EXERCISE 1 -
In the Hooking Up excerpt, why did the writer spend time studying network-news practices in New York and Army life at Fort Bragg? Explain in one to three sentences.
EXERCISE 2 -
From the Hooking Up excerpt, return the passage starting at "God knows it" and ending at "Eritreans, only one.".
EXERCISE 3 -
Please answer these questions from the Hooking Up excerpt:
(a) What was the novella that came out of the Fort Bragg research called, and on which pages can it be found?
(b) How many paragraphs of the book went to the Sikhs?
(c) In what year did the writer publish the essay on the New Journalism?

Hooking Up
Page 16
The book was also going to go behind the TV screen and lay bare the world of television news; and in due course I developed a plot twist in which a network magazine show would undertake an elaborate sting operation in order to trap three soldiers at Fort Bragg, North Carolina, who are suspects in a murder case. So now I spent another eternity busying myself with network-news practices in New York and Army life at Fort Bragg and on the gaudy strip outside it, Bragg Boulevard. Eventually I did get something out of all this effort, a novella called Ambush at Fort Bragg that may be found elsewhere in these pages (175-245). But what did it have to do with A Man in Full, whose action takes place in Georgia and California? Nothing.
God knows it took me long enough to do the reporting on matters that did turn out to bear directly upon A Man in Full: Southern plantation life today, commercial real estate development, banking and bankruptcy, the modern working class, prison life, Asian immigrants, black professional and political life in Atlanta, Atlanta’s social structure, manners, and mores, plus those of the 7-Eleven Land east of Oakland, California. I went to see the Santa Rita jail in Alameda County, California; duet apartments in Pittsburg, California; Sikhs and Eritreans in Oakland; and Vietnamese in Oakland and in Chamblee, Georgia, which is an old, erstwhile-rural town just east of Atlanta now swollen with Asian and Mexican immigrants. My Vietnamese did all right, but my Sikhs made it into only four paragraphs in the entire book; my Eritreans, only one.
I emphasize these reporting stints for a reason beyond trying to explain why the novel took me so long. In 1973, while I was still exclusively a writer of nonfiction, fourteen years before I published my first novel, I wrote an essay on what was known back then as “the New Journalism.” In it, I said that the American novel was in bad shape, languishing from an otherworldly preciousness, but that there was “a tremendous future for a sort of novel that will be called the journalistic novel or perhaps documentary novel,” a novel “of intense social realism based upon the same painstaking reporting that goes into the New Journalism.”

[Word and element locating lines]
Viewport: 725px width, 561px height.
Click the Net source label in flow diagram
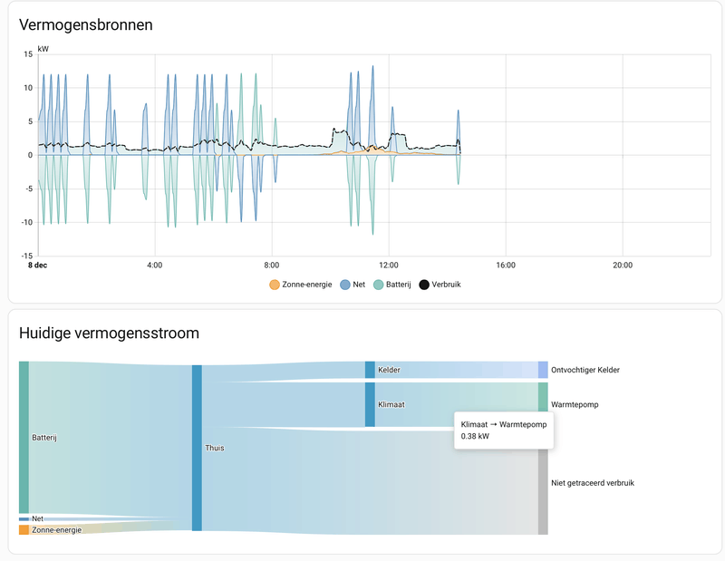[37, 518]
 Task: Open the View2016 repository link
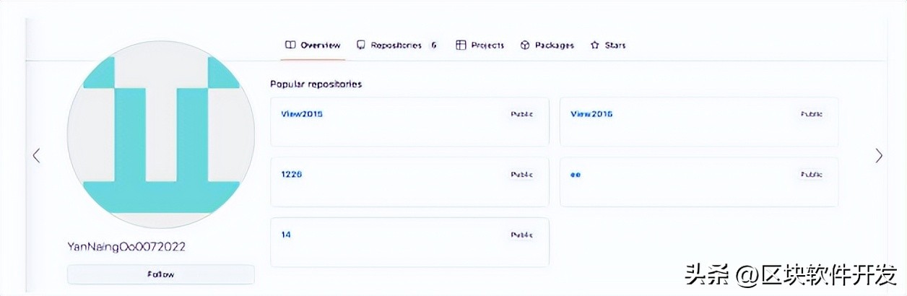click(591, 114)
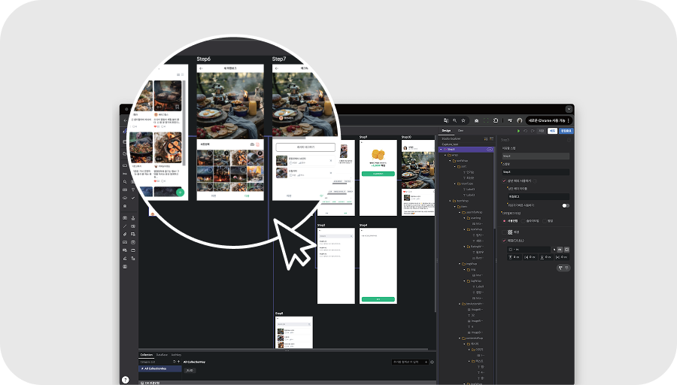Click the browser zoom magnifier icon
This screenshot has width=677, height=385.
click(x=455, y=120)

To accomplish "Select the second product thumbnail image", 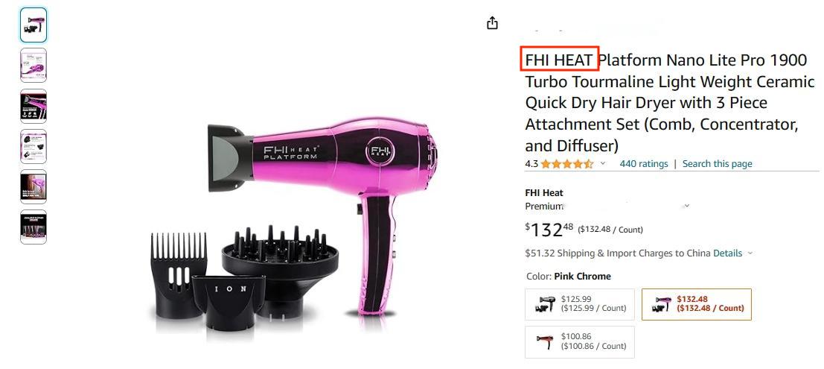I will (33, 66).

TASK RESPONSE 1 -
The book was also meant to go behind the TV screen and expose the world of television news. The writer had also developed a plot twist in which a network magazine show would run a sting operation to trap three soldiers at Fort Bragg, North Carolina, who were suspects in a murder case.

TASK RESPONSE 2 -
God knows it took me long enough to do the reporting on matters that did turn out to bear directly upon A Man in Full: Southern plantation life today, commercial real estate development, banking and bankruptcy, the modern working class, prison life, Asian immigrants, black professional and political life in Atlanta, Atlanta’s social structure, manners, and mores, plus those of the 7-Eleven Land east of Oakland, California. I went to see the Santa Rita jail in Alameda County, California; duet apartments in Pittsburg, California; Sikhs and Eritreans in Oakland; and Vietnamese in Oakland and in Chamblee, Georgia, which is an old, erstwhile-rural town just east of Atlanta now swollen with Asian and Mexican immigrants. My Vietnamese did all right, but my Sikhs made it into only four paragraphs in the entire book; my Eritreans, only one.

TASK RESPONSE 3 -
(a) Ambush at Fort Bragg, pages 175-245.
(b) Four.
(c) 1973.